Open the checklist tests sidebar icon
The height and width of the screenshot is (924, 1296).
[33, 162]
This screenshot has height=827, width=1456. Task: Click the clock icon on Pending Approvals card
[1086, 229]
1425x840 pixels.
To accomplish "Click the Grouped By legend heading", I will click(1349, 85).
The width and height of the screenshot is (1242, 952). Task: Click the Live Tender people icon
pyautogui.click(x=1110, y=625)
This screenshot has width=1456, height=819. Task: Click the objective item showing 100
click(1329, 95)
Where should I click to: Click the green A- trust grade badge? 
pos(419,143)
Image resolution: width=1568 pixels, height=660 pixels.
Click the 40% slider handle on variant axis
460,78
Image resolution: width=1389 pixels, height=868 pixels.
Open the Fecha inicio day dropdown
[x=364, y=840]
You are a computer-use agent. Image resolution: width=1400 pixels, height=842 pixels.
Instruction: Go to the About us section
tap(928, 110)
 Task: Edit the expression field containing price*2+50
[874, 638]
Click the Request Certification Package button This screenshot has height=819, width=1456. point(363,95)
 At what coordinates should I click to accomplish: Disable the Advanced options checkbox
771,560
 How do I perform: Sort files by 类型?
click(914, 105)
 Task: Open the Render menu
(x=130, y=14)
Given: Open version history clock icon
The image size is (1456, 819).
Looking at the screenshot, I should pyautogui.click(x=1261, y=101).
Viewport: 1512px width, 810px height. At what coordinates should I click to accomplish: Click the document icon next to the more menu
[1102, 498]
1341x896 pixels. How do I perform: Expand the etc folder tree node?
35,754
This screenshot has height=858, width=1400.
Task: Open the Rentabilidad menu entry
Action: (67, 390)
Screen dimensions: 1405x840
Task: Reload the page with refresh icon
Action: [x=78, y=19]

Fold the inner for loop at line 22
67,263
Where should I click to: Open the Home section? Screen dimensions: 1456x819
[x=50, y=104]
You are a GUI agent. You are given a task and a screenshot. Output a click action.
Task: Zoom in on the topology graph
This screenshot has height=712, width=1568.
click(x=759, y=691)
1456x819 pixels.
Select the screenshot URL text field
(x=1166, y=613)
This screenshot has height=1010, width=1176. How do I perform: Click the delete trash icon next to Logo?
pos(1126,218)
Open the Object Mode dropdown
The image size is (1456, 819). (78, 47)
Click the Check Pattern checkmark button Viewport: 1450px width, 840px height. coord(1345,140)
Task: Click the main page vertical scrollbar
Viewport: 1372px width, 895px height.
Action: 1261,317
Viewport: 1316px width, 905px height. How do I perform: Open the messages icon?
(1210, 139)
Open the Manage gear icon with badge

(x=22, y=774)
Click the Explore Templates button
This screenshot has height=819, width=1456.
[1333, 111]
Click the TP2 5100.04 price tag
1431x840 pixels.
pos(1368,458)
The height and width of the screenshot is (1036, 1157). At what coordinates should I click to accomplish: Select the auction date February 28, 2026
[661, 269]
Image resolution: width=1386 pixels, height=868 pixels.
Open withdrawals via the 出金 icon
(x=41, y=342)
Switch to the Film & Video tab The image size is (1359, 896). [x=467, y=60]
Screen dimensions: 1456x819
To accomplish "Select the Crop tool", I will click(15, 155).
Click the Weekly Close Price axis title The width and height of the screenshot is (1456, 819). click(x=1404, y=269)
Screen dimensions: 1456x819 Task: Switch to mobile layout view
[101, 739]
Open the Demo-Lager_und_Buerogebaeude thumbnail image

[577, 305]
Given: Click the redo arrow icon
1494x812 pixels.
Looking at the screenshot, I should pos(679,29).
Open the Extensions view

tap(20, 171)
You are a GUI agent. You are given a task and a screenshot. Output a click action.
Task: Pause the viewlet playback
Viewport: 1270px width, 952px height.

**Directions:** Could you reproduce, exactly, every line above from the line with "Given: Open version history clock icon" to the line with "Click the Weekly", and no other line? Both ends count.

**Worked solution:**
Given: Open version history clock icon
The image size is (1456, 819).
Looking at the screenshot, I should pyautogui.click(x=1261, y=101).
Viewport: 1512px width, 810px height. At what coordinates should I click to accomplish: Click the document icon next to the more menu
[1102, 498]
1341x896 pixels. How do I perform: Expand the etc folder tree node?
35,754
This screenshot has height=858, width=1400.
Task: Open the Rentabilidad menu entry
Action: (67, 390)
Screen dimensions: 1405x840
Task: Reload the page with refresh icon
Action: [x=78, y=19]

Fold the inner for loop at line 22
67,263
Where should I click to: Open the Home section? Screen dimensions: 1456x819
[x=50, y=104]
You are a GUI agent. You are given a task and a screenshot. Output a click action.
Task: Zoom in on the topology graph
This screenshot has height=712, width=1568.
click(x=759, y=691)
1456x819 pixels.
Select the screenshot URL text field
(x=1166, y=613)
This screenshot has height=1010, width=1176. How do I perform: Click the delete trash icon next to Logo?
pos(1126,218)
Open the Object Mode dropdown
The image size is (1456, 819). (78, 47)
Click the Check Pattern checkmark button Viewport: 1450px width, 840px height. coord(1345,140)
Task: Click the main page vertical scrollbar
Viewport: 1372px width, 895px height.
Action: 1261,317
Viewport: 1316px width, 905px height. How do I perform: Open the messages icon?
(1210, 139)
Open the Manage gear icon with badge

(x=22, y=774)
Click the Explore Templates button
This screenshot has height=819, width=1456.
[1333, 111]
Click the TP2 5100.04 price tag
1431x840 pixels.
pos(1368,458)
The height and width of the screenshot is (1036, 1157). At what coordinates should I click to accomplish: Select the auction date February 28, 2026
[661, 269]
Image resolution: width=1386 pixels, height=868 pixels.
Open withdrawals via the 出金 icon
(x=41, y=342)
Switch to the Film & Video tab The image size is (1359, 896). [x=467, y=60]
Screen dimensions: 1456x819
To accomplish "Select the Crop tool", I will click(15, 155).
Click the Weekly Close Price axis title The width and height of the screenshot is (1456, 819). click(x=1404, y=269)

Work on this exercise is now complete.